つまり、文部省は法人化反対の前提で、行革会議の空気への申し訳に学校教育法改正などを行ったとも解釈されるのである。同様姿勢はもう一つ、平成12年4月の慌ただしい大学評価・学位授与機構の設置に現れている。

(3)文部省はまず博物館・美術館等を独立行政法人化
各省庁を通した独立行政法人化は、平成11年1月に中央省庁等改革推進大綱が決定して明らかになった。文部省は、国立博物館、国立美術館、国立青年の家、大学入試センターなど13の事務・事業の11法人化案を提出した。同時にそこでは、「国立大学の独立行政法人化は平成15年までに結論を得る」と、この面では検討期間が与えられることになった。この段階で法人化する事務・事業は政府全体で約90だった。文部省は「全体数の1割程度の付き合いをしたのだから、難題の国立大学法人化問題は時間をかけてフェイドアウトできると判断している」といささか意地の悪い見方をしてもよかろう。
博物館や美術館は大学以上に法人化に馴染まないものであることは明白である。まして、東京や京都の国立博物館は、戦前は「帝室博物館」であり「恩賜博物館」で、文化国家を代表する、まさにナショナルな機関である。そして国立博物館や美術館の収入は入場料と最近始めたミュージアムショップの売上を合わせても、運営費の一割には到底達し得ない。公的な研修施設である「青年の家」や「少年自然の家」を、民間のレクリエーション施設と競争で「経営させる」ことも、国立大学の法人化以上に無理なことは明らかである。その宿泊費を有料にしても、運営に寄与する額にはならないし、目的変更でもある。

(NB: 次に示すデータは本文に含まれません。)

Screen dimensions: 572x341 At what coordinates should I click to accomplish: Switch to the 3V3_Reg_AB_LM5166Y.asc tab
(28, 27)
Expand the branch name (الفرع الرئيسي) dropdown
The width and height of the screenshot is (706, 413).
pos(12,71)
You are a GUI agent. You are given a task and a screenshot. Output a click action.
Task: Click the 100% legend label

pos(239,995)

しかし、国立学校特別会計約2兆7000億円のうち一般会計からの繰り入れは1兆5300億円で、57%にすぎない(平成12年度の場合)。国立病院収入(約5300億円)、学生納付金収入(約3500億円)、産業連携収入(約1200億円)など、稼いでいる部分が多い。財政投融資からの借入金も1000億円ほどあり、すでに経営体としての色彩は濃厚である。この面を見ても、国立学校の法人化を第一番目に検討しなかった文部省の当時の姿勢は疑問を持たれても致し方ないものだった。

(4)国家公務員像全体の変化の中で
はたせるかな、このような文部省の姑息な方針は別の面から破綻していった。行革会議最終報告(平成9年12月)は一方で公務員の定員を13年から10年間に1割削減することにしていた。さらに平成10年8月の小渕首相施政方針演説では、これを2割に嵩上げした。1割の差は国の行政事務の独立法人化によって達成されるべきものとされた。国立大学が国の行政機関から離れて法人化すれば、公務員数縮減の対象にならないが、そうでなければ2割も縮減しなければならないことが、明らかになったのである。

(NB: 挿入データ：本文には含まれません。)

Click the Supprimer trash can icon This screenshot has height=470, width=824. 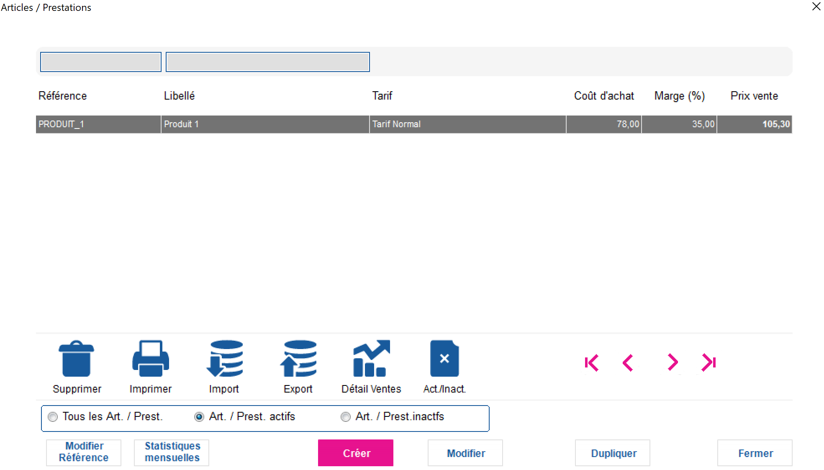(76, 359)
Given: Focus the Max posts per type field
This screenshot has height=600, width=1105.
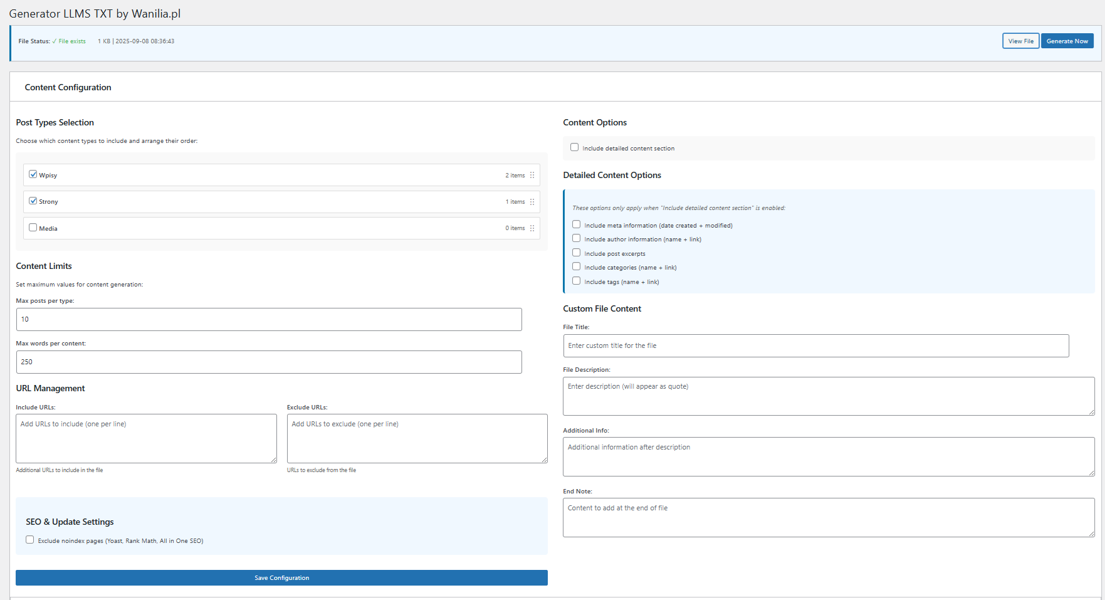Looking at the screenshot, I should (x=269, y=320).
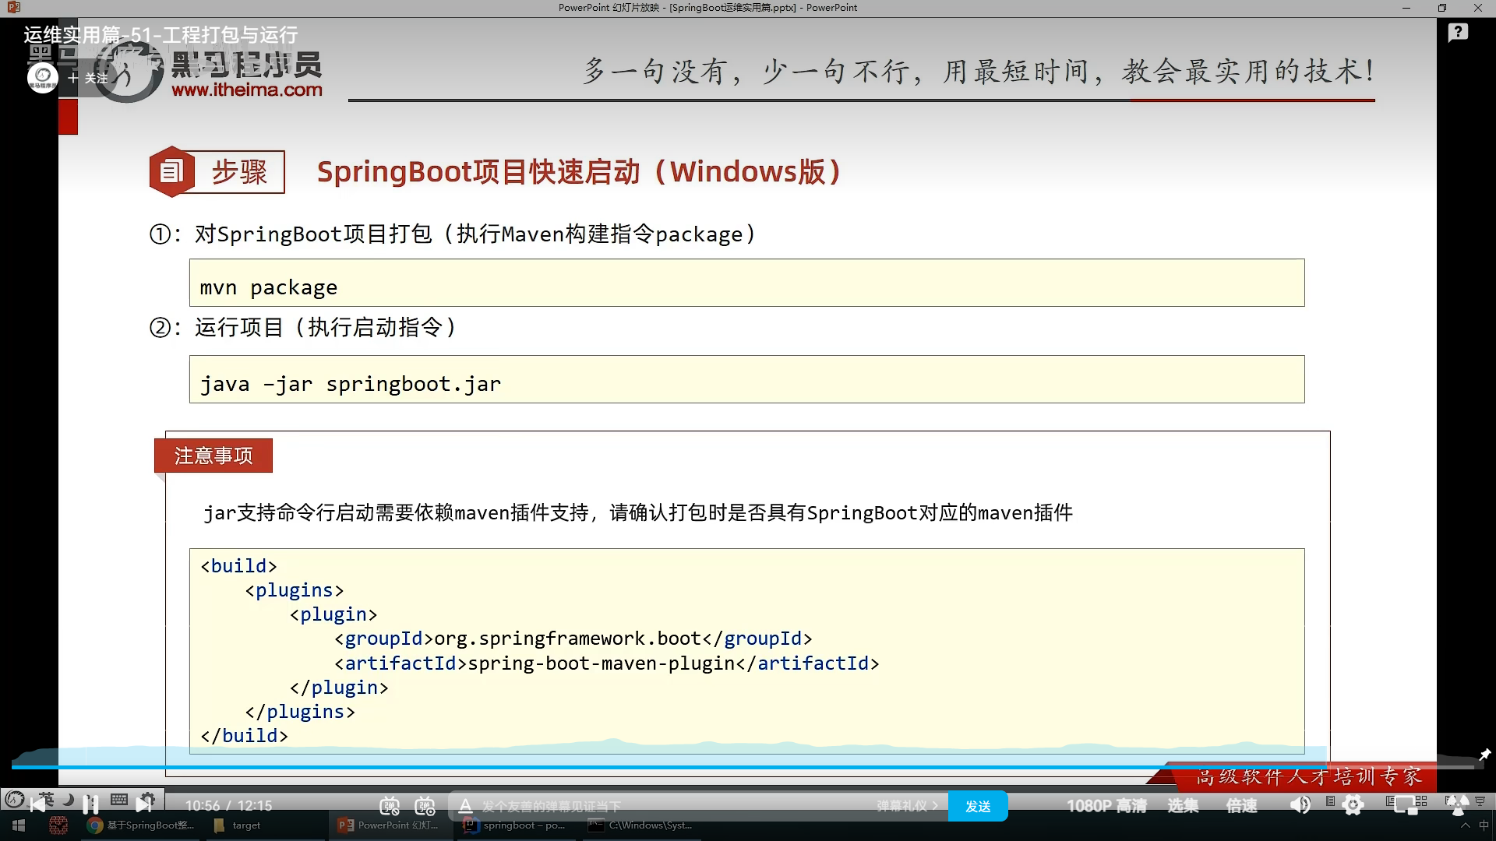1496x841 pixels.
Task: Open the 1080P 高清 quality dropdown
Action: click(1106, 806)
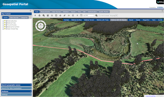Click the paperclip attachment icon
Image resolution: width=164 pixels, height=97 pixels.
(65, 16)
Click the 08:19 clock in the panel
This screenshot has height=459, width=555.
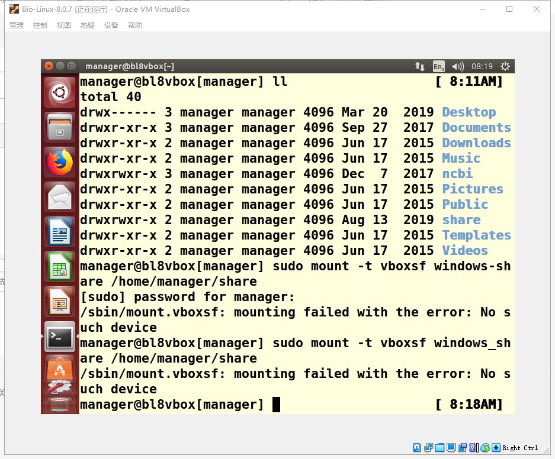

国立大学の助手以上の教員数は約6万人、職員数は約5万7000人(うち看護婦約1万7000人)、ほかに付属学校、短大、高等専門学校等にも相当数の教職員がいて、合計で約13万5000人に達する(平成11年)。これを10年の間に2割縮減するか、1割ですますか、あるいは同規模で推移できるかの決断が迫られてきた。文部省が法人化に踏み切るかどうかの決断は、国立大学の役割や機能の検討を詰めるよりも、まずこの人員問題に、とりわけ文部省の事務職員をどう処遇していくかにかかってきてしまった。
国家公務員の全体像の中で見ると、その定員全体縮減計画に逢着すれば、法人化の道をたどらざるを得ないのは自明のことである。大学関係者はあまり気がついていないが、我が国の国家公務員の数は以外に少なく、自衛隊の27万人弱を除けば、約85万人に過ぎない。欧米に比べても少なく、福祉国家がこれでよいかどうかを議論したいところだが、そういう問題意識は政治からもマスコミからも起こっていない。ともかく、このうち公社制度に変わる郵政事業職員の約30万人をのぞけば、国立学校教職員の13万5000人は最大の集団である。文部省より少ない国立病院・療養所(約5万人)、造幣・印刷事業(約7000人)なども法人化する。この中で、国立学校だけが現状維持などということは、政治的にははなはだ考えにくい事案なのでである。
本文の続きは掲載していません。